2

I have a 2D matrix SIZE x SIZE, which I'm trying to copy to the GPU.

I allocate the matrix this way:

#define SIZE 1024
float (*a)(SIZE) = (float(*)[SIZE]) malloc(SIZE * SIZE * sizeof(float));

And I have this on my ACC region:

void mmul_acc(restrict float a[][SIZE],
              restrict float b[][SIZE],
              restrict float c[][SIZE]) {
#pragma acc data copyin(a[0:SIZE][0:SIZE], b[0:SIZE][0:SIZE]) \
    copyout c[0:SIZE][0:SIZE])
{
  ... code here...
}

When compiling with the PGI compiler, using -Minfo=acc, the compiler tells me:

Generating copyin(a[0:1024][0:])

What does a[0:1024][0:] mean? Why not a[0:1024][0:1024] ???

If instead of declaring matrices I declare arrays with size SIZE*SIZE, doing

#pragma acc copyin(a[0:SIZE*SIZE])

Generates the following compiler message

Generating copyin(a[0:16777216])

The code actually works the same way, same performance, same result.

Apparently in both ways the compiler generates the same code, as it should be, but the message is not straightforward.
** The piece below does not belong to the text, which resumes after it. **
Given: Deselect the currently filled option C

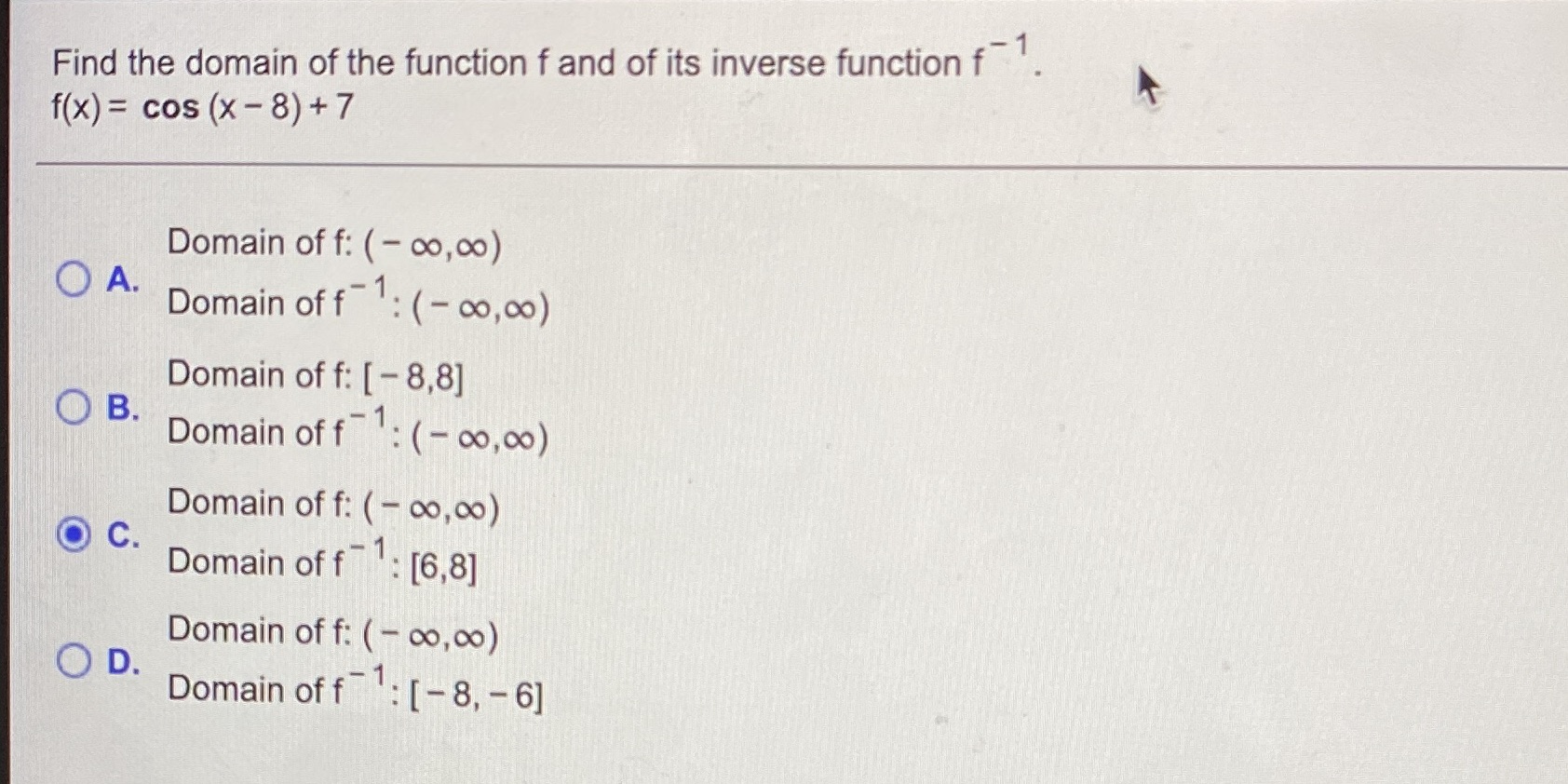Looking at the screenshot, I should coord(74,534).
I'm using the PGI accelerator 12.8, in a Linux64 machine. I'm compiling with -Minfo=acc

Note: this question was edited and now it doesn't really make much sense, but maybe it can useful to more people.

leo
  • 1,117
  • 1
  • 8
  • 18
  • I assume you are using PGI OpenACC compiler. Are you compiling with the -Minfo switch? In C, when passing a doubly-subscripted array as a parameter to a function, it's necessary to identify the range of the first subscript. So the "Generating copyin" message is the just the compiler confirming that it is creating a host->device copy on the doubly-subscripted array a with a first subscript range of 1024. Presumably SIZE is set to 1024. To answer the second question about why the code runs 10x slower, it would be useful to see the full compiler output with the -Minfo switch, in both cases. – Robert Crovella Oct 14 '12 at 23:33
  • Also, is `float (*a)(SIZE)` syntactically valid? why don't you just do `float **a = (float**)malloc(SIZE * SIZE * sizeof(float));`? – harrism Oct 14 '12 at 23:45
  • Robert: yes, I am. I just edited the question to add more information. About the 10x slower, I had made a mistake, and I've corrected the question. Thanks – leo Oct 15 '12 at 00:04
  • harrism: yes, that tells the compiler to allocate a 1-dimensional array, but interpret it as a matrix (basically you have the benefit of accessing it with two indices, but it's guaranteed to be contiguously allocated. Thanks! – leo Oct 15 '12 at 00:05
  • I should add to this post that the compiler message `Generating copyin(a[0:1024][0:])` is fixed in PGI accelerator 12.9.0 and gives `Generating copyin(a[0:1024][0:1024])` – lashgar Oct 15 '12 at 13:58
  • So is the problem fixed by 12.9.0? If so, please post that as an answer @ahmad. – harrism Oct 18 '12 at 00:26
  • @harrism OK. I've posted the answer. – lashgar Oct 18 '12 at 08:20

1 Answers1

2

This issue is fixed in latest PGI Compiler 12.9.0. The compiler now returns following messsage:

Generating copyin(a[0:1024][0:1024])
lashgar
  • 5,184
  • 3
  • 37
  • 45